Movie Review: Whatever Works

Whatever Works (2009) 

Directed Woody Allen 

Written by Woody Allen 

Starring Larry David, Ed Begley Jr, Patricia Clarkson, Michael McKean, Evan Rachel Wood, Henry Cavill

Release Date June 19th, 2009 

Published October 30th, 2009 

It seems Woody Allen has grown sensitive to the attacks on his ego over the years. As Allen has progressed in years he has taken himself off the screen moving to only direct his features. It comes from the criticism of the late nineties and early in this decade that Allen had outgrown his persona.

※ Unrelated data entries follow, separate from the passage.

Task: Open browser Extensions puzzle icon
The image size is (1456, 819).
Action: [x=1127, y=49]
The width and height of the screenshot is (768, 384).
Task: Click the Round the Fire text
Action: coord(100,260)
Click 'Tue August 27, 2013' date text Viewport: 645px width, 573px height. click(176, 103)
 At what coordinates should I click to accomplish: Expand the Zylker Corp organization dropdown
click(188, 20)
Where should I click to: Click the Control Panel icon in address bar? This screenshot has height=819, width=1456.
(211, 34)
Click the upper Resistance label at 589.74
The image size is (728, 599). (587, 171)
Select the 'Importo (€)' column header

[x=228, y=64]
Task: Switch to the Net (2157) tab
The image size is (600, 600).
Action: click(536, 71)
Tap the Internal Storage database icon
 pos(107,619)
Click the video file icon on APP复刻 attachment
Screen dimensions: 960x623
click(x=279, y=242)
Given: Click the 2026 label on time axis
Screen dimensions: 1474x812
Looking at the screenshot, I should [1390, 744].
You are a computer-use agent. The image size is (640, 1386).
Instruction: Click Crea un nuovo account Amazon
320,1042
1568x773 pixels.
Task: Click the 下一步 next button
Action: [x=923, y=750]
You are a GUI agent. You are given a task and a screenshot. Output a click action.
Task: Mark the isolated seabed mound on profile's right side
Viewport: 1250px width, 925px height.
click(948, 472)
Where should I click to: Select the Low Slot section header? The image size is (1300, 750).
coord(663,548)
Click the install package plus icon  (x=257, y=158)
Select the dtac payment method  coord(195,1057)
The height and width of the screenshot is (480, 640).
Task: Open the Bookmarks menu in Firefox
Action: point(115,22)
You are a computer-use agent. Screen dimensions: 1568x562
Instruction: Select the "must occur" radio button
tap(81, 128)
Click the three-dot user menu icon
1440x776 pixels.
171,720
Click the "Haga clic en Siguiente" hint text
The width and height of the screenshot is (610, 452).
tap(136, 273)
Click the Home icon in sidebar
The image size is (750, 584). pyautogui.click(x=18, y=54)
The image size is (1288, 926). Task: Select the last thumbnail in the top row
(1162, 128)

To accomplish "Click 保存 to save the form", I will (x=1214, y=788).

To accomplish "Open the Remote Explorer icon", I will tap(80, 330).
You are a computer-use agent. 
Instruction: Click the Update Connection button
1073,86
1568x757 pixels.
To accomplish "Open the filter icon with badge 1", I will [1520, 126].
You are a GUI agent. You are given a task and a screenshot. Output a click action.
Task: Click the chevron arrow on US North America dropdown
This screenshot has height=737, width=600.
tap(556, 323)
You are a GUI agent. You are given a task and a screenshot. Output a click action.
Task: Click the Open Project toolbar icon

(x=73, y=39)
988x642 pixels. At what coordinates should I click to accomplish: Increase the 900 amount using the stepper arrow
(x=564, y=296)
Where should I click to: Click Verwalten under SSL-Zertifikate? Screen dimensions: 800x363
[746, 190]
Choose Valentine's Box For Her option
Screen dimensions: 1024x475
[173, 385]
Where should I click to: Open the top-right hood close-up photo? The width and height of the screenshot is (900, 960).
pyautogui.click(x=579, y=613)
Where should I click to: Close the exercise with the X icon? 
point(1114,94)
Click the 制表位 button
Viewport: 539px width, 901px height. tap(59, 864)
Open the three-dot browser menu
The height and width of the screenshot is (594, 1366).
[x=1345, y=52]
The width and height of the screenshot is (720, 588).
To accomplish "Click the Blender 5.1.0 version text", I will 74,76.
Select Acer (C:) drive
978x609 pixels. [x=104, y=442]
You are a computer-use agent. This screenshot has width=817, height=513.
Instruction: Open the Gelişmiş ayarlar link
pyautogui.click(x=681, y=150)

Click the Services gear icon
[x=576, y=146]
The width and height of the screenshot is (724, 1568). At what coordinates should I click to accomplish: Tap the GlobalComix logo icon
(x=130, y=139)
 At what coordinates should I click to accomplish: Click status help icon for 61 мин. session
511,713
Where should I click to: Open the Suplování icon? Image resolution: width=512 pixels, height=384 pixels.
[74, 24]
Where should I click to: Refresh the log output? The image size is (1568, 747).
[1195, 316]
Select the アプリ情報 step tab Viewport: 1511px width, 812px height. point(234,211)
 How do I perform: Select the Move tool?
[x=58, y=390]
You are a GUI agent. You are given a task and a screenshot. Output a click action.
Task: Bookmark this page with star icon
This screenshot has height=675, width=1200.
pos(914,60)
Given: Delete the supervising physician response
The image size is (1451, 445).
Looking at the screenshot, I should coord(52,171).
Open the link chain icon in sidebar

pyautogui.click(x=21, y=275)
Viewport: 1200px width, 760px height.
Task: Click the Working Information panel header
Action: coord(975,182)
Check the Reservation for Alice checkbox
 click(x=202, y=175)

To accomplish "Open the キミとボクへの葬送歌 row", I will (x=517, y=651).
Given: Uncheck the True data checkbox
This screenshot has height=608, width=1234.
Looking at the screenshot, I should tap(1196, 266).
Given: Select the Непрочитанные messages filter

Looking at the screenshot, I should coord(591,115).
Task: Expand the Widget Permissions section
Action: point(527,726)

Despite removing himself from the screen Allan continues to write for himself and hire other actors to play different versions of himself. The latest example is Larry David in Whatever Works. Never once do you not hear Woody kvetching through David's performance as a cantankerous genius.

As Boris Yelnikoff a genius in decline Larry David stars in Whatever Works. He's a real piece of work Boris. With his hatred of all human beings and inability to contain his disdain, Boris finds himself alone and happy in his Brooklyn solitude. That changes one night when a homeless girl named Melodie begs him for some food and a place to stay for a night. He insults her incessantly but enjoys how she takes it all in stride.

Eventually, Boris and Melodie have lived together for over a month and he can't help but admit to having taken a shine to her and she is in love with him. The relationship is clearly doomed from the start but for a year they find a little happy routine. The natural complication arrives when Melodie's mother (Patricia Clarkson) tracks her down.

Mortified that her daughter has taken up with Boris, of all people, she sets about finding a more suitable man for her daughter. Along the way, mom gives up her southern, right wing bible thumping for some lower Manhattan bohemianism with one of Boris's few friends.

Whether mom finds a man for Melodie and what complications Melodie's dad (Ed Begley Jr.) brings to the story I will leave you to discover. These plot maneuvers are not mysterious really, they just are as indeed the movie just is. The title "Whatever Works" is the working thesis of the whole picture.

David as Boris states it directly to the camera in one of Allen's odder choices. Boris, being a genius, see's more than everyone else and thus can see us, the audience, watching the story unfold. Thus, he takes occasion to speak directly to us and explain that life is meaningless aside from the little pleasures you can find to give you momentary pleasure.

As Jason Biggs was a younger Woody in Anything Else and Kenneth Branagh was Woody in Celebrity and even Will Ferrell was a version of Woody in Melinda and Melinda, Larry David plays not Boris Yelnikoff in Whatever Works but Woody Allen. It's not merely the talking to the audience, ala Woody in Annie Hall, it is in his every mannerism and line of dialogue.

Sensitive to claims of vanity Woody cast Larry David as Boris instead of himself. This is merely an observation and not a criticism as David is quite effective as a Woody surrogate. It is easy to buy David as a nihilistic, world hating intellectual. His own Curb Your Enthusiasm is little more than Woody unscripted with a little more West Coast than East Coast sensibility.

The truly interesting thing about David's performance is how it is the only really effective thing in the movie. When David isn't onscreen Whatever Works becomes rather boring. Evan Rachel Wood is a nice young actress but her role in Whatever Works only really works when bouncing off of David's cantankerous insults.

In scenes where she is courted by younger men or dealing with her mother, we can't help wonder what Boris is up to and what interesting, offensive, observation he could offer to give the scene some life. It's to Larry David's credit that he isn't completely swallowed by being Woody 2.0 and offers a very effective surrogate performance.

Whatever Works doesn't quite work because the world away from Boris is so ludicrous. When Boris is offscreen Allen gets busy with lame potshots at red state America that are beneath him. He's smarter than the obvious jabs he loads onto the caricatured southerners played by Clarkson and Begley.

The jabs work when they come from the caustic voice of Boris but when Allen gets these characters alone nothing works and the movie collapses waiting for David to get back on screen. Surprisingly, Boris is gone for much of the late second and early third act. The movie flounders without him and Whatever Works doesn't work.